*Input records*:
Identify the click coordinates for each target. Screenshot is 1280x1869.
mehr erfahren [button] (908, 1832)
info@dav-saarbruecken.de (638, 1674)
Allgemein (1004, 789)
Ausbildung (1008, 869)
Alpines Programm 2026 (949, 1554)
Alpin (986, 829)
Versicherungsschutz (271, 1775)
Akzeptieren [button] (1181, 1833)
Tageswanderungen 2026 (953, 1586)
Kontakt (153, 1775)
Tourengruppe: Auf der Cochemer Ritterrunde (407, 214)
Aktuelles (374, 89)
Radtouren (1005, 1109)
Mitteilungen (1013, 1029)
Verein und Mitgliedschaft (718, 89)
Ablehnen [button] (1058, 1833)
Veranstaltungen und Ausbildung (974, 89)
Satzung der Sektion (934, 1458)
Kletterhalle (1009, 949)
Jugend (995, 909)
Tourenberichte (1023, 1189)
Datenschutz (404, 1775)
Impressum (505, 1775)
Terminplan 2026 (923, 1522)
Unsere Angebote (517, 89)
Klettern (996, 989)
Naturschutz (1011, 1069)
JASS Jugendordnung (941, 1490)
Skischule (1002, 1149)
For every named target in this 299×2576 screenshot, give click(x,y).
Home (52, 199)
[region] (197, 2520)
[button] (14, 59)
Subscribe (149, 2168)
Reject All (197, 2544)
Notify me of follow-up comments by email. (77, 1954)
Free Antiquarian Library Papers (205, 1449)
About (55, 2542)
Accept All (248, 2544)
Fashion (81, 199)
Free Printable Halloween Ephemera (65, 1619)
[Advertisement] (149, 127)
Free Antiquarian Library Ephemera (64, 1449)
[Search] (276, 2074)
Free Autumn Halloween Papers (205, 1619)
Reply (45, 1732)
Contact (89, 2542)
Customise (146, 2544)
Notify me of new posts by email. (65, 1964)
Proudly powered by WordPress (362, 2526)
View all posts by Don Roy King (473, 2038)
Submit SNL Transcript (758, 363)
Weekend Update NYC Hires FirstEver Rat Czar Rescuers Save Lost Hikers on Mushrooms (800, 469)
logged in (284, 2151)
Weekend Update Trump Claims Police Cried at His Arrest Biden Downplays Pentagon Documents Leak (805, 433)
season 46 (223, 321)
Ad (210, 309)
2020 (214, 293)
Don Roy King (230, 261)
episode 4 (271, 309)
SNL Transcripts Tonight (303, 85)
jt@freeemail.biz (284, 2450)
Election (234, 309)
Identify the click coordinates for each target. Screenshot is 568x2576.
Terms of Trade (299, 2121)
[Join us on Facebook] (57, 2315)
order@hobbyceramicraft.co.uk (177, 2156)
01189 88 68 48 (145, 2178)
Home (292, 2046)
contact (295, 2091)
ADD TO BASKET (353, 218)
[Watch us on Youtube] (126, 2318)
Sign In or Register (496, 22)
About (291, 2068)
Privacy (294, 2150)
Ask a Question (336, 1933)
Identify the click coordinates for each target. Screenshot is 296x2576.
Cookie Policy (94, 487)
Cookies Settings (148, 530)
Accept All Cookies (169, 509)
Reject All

*Your objective*:
The line containing "Veranstaltungen und Ausbildung (974, 89)" marks the start. Repeat it and every line after it to the end of the listing above, exactly.

*Your response*:
Veranstaltungen und Ausbildung (974, 89)
Satzung der Sektion (934, 1458)
Kletterhalle (1009, 949)
Jugend (995, 909)
Tourenberichte (1023, 1189)
Datenschutz (404, 1775)
Impressum (505, 1775)
Terminplan 2026 (923, 1522)
Unsere Angebote (517, 89)
Klettern (996, 989)
Naturschutz (1011, 1069)
JASS Jugendordnung (941, 1490)
Skischule (1002, 1149)
For every named target in this 299×2576 screenshot, give click(x,y).
Home (52, 199)
[region] (197, 2520)
[button] (14, 59)
Subscribe (149, 2168)
Reject All (197, 2544)
Notify me of follow-up comments by email. (77, 1954)
Free Antiquarian Library Papers (205, 1449)
About (55, 2542)
Accept All (248, 2544)
Fashion (81, 199)
Free Printable Halloween Ephemera (65, 1619)
[Advertisement] (149, 127)
Free Antiquarian Library Ephemera (64, 1449)
[Search] (276, 2074)
Free Autumn Halloween Papers (205, 1619)
Reply (45, 1732)
Contact (89, 2542)
Customise (146, 2544)
Notify me of new posts by email. (65, 1964)
Proudly powered by WordPress (362, 2526)
View all posts by Don Roy King (473, 2038)
Submit SNL Transcript (758, 363)
Weekend Update NYC Hires FirstEver Rat Czar Rescuers Save Lost Hikers on Mushrooms (800, 469)
logged in (284, 2151)
Weekend Update Trump Claims Police Cried at His Arrest Biden Downplays Pentagon Documents Leak (805, 433)
season 46 (223, 321)
Ad (210, 309)
2020 (214, 293)
Don Roy King (230, 261)
episode 4 (271, 309)
SNL Transcripts Tonight (303, 85)
jt@freeemail.biz (284, 2450)
Election (234, 309)
Identify the click coordinates for each target. Screenshot is 568x2576.
Terms of Trade (299, 2121)
[Join us on Facebook] (57, 2315)
order@hobbyceramicraft.co.uk (177, 2156)
01189 88 68 48 (145, 2178)
Home (292, 2046)
contact (295, 2091)
ADD TO BASKET (353, 218)
[Watch us on Youtube] (126, 2318)
Sign In or Register (496, 22)
About (291, 2068)
Privacy (294, 2150)
Ask a Question (336, 1933)
Identify the click coordinates for each target. Screenshot is 296x2576.
Cookie Policy (94, 487)
Cookies Settings (148, 530)
Accept All Cookies (169, 509)
Reject All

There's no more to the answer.